── EXTRACTED DATA ──

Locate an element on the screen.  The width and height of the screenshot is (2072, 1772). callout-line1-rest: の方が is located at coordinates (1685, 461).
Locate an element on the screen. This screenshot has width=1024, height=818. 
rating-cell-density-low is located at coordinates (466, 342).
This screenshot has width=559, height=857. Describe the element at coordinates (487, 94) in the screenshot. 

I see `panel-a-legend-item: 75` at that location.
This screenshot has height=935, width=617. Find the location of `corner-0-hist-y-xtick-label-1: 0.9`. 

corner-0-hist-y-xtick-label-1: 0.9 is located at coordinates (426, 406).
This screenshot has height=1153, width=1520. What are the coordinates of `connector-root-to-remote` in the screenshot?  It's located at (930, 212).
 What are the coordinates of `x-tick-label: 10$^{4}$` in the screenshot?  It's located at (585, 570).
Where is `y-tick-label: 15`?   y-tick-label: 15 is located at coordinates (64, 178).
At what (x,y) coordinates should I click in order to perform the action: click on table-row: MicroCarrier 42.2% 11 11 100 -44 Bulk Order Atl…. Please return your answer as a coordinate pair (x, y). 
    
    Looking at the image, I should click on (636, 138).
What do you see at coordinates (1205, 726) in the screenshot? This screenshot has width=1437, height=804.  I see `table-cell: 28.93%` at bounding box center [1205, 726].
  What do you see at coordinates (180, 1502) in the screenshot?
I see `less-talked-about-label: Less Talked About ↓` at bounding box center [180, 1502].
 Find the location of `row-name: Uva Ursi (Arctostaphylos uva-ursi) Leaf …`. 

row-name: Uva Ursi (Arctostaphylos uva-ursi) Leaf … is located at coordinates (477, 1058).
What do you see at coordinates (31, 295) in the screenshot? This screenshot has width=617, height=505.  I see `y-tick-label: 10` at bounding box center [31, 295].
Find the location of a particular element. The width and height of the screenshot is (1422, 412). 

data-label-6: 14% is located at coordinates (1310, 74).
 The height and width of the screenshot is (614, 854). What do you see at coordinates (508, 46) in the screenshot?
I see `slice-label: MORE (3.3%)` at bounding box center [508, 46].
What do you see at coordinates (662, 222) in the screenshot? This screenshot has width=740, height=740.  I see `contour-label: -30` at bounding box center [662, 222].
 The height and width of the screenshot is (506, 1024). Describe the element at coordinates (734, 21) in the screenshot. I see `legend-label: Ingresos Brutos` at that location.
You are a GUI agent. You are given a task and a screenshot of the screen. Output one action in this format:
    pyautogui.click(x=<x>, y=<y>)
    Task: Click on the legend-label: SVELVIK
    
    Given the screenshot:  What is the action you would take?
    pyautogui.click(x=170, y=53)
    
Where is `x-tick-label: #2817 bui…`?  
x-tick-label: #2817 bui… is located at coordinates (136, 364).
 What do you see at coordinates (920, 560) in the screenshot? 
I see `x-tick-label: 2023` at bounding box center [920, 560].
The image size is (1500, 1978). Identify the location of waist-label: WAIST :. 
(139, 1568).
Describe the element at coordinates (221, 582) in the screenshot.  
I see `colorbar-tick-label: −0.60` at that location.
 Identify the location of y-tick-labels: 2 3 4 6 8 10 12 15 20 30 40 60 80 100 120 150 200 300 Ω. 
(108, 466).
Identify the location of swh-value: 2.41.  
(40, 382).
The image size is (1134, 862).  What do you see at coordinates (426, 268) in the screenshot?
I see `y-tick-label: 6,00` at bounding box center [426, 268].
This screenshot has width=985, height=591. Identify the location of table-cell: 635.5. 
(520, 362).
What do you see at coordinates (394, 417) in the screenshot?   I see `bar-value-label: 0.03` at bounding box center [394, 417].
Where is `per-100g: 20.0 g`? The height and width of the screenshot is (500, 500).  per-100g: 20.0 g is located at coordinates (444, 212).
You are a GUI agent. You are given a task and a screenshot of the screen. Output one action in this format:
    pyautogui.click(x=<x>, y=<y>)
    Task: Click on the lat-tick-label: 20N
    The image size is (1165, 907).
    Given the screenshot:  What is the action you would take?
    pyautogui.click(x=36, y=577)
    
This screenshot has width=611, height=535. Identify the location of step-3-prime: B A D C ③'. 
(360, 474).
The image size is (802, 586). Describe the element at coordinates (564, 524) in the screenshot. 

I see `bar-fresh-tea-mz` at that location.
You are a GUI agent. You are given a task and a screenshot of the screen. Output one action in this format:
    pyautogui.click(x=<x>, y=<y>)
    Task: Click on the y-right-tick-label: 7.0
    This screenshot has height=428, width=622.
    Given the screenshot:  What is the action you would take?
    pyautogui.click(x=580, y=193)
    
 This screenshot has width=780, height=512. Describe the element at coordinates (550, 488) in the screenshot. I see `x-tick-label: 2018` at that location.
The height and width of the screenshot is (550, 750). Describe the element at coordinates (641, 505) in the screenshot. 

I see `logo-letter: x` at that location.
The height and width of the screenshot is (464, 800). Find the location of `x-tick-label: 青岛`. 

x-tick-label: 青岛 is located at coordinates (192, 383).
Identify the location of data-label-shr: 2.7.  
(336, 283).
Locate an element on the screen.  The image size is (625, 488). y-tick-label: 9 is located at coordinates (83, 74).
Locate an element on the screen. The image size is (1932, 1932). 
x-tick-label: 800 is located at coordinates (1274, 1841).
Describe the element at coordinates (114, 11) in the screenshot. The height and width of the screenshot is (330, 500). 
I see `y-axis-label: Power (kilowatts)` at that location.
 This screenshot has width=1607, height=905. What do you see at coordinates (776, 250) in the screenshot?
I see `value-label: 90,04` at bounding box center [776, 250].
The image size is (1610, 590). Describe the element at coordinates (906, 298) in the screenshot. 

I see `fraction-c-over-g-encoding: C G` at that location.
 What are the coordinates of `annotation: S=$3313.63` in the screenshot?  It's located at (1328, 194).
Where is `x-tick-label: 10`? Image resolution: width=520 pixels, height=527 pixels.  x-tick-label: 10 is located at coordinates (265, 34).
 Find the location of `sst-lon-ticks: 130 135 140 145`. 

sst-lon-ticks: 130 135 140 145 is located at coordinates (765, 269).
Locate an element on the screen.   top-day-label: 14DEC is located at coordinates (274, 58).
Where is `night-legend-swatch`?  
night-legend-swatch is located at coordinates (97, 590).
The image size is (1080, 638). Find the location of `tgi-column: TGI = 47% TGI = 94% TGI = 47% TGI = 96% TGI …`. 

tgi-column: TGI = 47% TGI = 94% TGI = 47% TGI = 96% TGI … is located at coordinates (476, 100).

───

◆ EXERCISE INSTRUCTIONS
Copy out the listing word for word, from the line containing "Describe the element at coordinates (221, 582)" through the line containing "pyautogui.click(x=36, y=577)", both lines included.

◆ WRITTEN RESPONSE
Describe the element at coordinates (221, 582) in the screenshot.  
I see `colorbar-tick-label: −0.60` at that location.
 Identify the location of y-tick-labels: 2 3 4 6 8 10 12 15 20 30 40 60 80 100 120 150 200 300 Ω. 
(108, 466).
Identify the location of swh-value: 2.41.  
(40, 382).
The image size is (1134, 862).  What do you see at coordinates (426, 268) in the screenshot?
I see `y-tick-label: 6,00` at bounding box center [426, 268].
This screenshot has width=985, height=591. Identify the location of table-cell: 635.5. 
(520, 362).
What do you see at coordinates (394, 417) in the screenshot?   I see `bar-value-label: 0.03` at bounding box center [394, 417].
Where is `per-100g: 20.0 g`? The height and width of the screenshot is (500, 500).  per-100g: 20.0 g is located at coordinates (444, 212).
You are a GUI agent. You are given a task and a screenshot of the screen. Output one action in this format:
    pyautogui.click(x=<x>, y=<y>)
    Task: Click on the lat-tick-label: 20N
    The image size is (1165, 907).
    Given the screenshot:  What is the action you would take?
    pyautogui.click(x=36, y=577)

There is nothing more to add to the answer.